*** Opening Listed entries ***

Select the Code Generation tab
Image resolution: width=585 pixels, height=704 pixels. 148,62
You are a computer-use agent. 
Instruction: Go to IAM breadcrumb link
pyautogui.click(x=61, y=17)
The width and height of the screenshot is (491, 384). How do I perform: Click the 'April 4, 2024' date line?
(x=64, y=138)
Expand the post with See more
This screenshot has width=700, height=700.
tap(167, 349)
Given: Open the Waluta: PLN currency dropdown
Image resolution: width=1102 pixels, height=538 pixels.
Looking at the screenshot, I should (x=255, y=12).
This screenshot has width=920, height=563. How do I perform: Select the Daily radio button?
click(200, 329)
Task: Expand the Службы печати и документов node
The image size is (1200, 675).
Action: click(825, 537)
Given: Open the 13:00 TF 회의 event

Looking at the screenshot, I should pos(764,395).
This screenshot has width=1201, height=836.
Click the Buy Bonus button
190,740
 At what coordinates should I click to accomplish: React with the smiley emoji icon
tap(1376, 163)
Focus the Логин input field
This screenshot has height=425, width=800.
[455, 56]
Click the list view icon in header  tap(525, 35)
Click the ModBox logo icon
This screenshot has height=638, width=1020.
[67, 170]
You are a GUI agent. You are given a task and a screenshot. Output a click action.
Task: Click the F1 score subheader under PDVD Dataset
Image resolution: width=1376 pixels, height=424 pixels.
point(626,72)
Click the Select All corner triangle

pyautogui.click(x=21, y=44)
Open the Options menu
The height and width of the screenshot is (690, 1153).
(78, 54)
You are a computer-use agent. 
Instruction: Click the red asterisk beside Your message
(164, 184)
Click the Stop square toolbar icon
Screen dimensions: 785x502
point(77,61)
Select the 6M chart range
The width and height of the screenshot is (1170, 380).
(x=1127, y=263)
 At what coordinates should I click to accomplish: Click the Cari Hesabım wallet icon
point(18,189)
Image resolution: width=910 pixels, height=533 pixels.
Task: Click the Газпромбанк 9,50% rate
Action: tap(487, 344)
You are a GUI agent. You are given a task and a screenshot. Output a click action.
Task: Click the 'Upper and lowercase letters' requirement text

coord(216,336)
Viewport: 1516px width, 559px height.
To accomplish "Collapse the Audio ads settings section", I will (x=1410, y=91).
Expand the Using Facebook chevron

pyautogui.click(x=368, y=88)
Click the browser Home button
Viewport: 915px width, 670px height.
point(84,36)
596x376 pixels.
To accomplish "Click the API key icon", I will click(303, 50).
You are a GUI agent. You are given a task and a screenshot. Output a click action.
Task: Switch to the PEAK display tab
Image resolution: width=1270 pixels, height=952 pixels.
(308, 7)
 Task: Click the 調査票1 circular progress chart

*** Closing Listed entries ***

Task brief:
Beginning with the line that has "This screenshot has height=638, width=1020." and ending with the line that has "Task: Click the F1", set down the lines above exactly and include no others.

Completed task:
This screenshot has height=638, width=1020.
[67, 170]
You are a GUI agent. You are given a task and a screenshot. Output a click action.
Task: Click the F1 score subheader under PDVD Dataset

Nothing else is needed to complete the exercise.